Writing Characters Wholl Keep Readers Captivated Nail Your Novel
It makes the book feel like it's moving fast. And another writing principle it illustrates is show not tell, which people say all the time, and writers can never be told it often enough. And the third mistake — you wanted three — enigmatic characters. We love to write about people who are strange or mysterious, but it's very easy to make them empty instead of mysterious, because we don't want to show too much but we want to preserve this intrigue.

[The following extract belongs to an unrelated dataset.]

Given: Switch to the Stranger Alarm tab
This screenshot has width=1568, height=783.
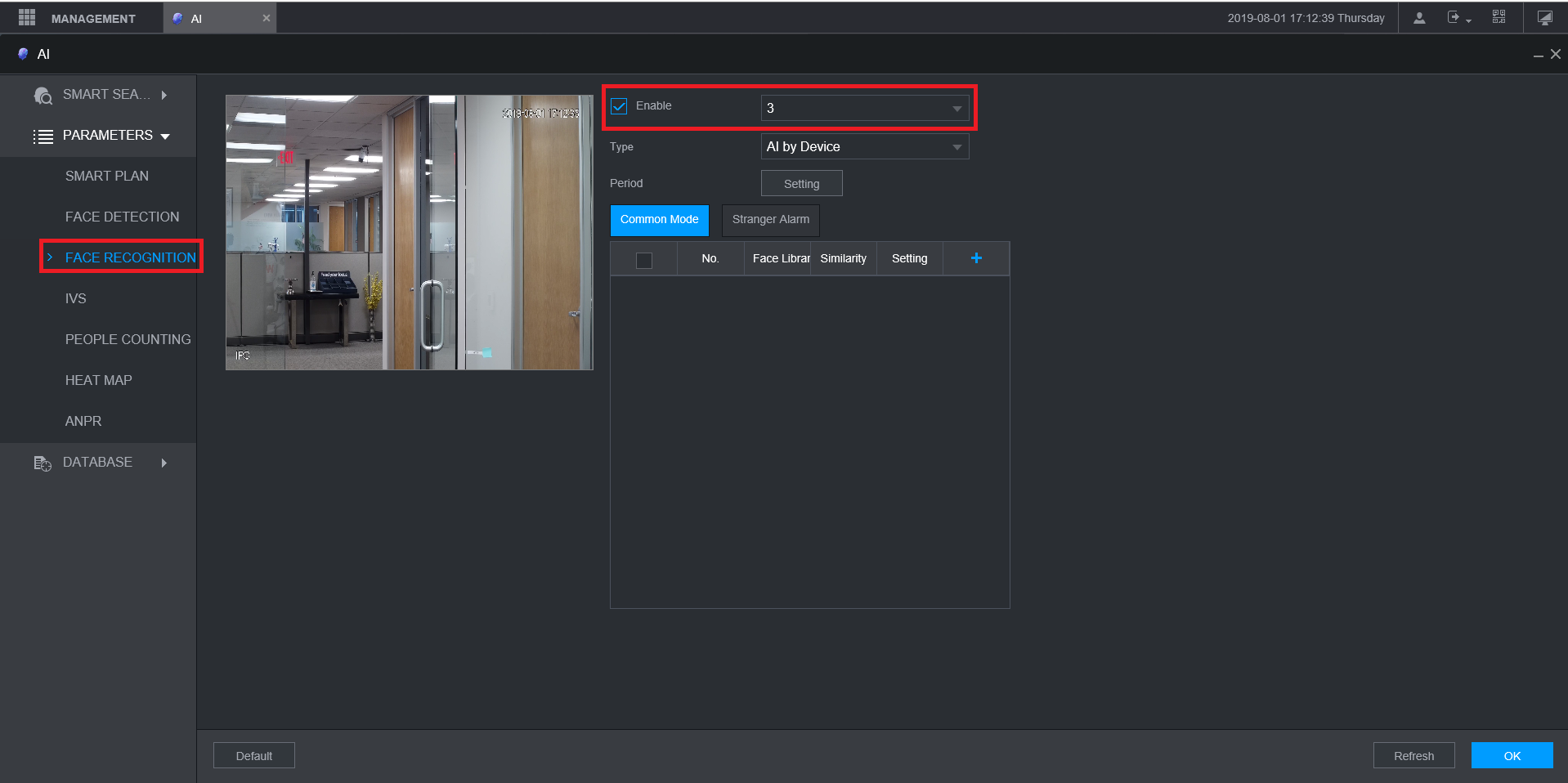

But we have to show something to keep that intrigue. Now, we can't show that internal life, because if you show how these mysterious characters feel about things, what makes them tick on the inside, you've destroyed the mystery. But you have to show something.
www.newyorkethnicfood.com/wp-content/anthology/secret-treasures-of-blackston-lake-the-blackston-lake-saga.php Again, what writers often do is just leave it blank. They don't show us anything about how the character is feeling about something. They're a complete blank face; nothing is really registering or affecting them.
A better way to generate a mystery is to make things that make the reader wonder if there's more there. And it's not by under drawing them, it's by creating conundrums. So you might have dates that don't add up, or things that other characters do that don't make sense. Certainly show them responding to things, but never letting on what they feel. So they keep their cards close to their chest but there are definitely a lot of cards there.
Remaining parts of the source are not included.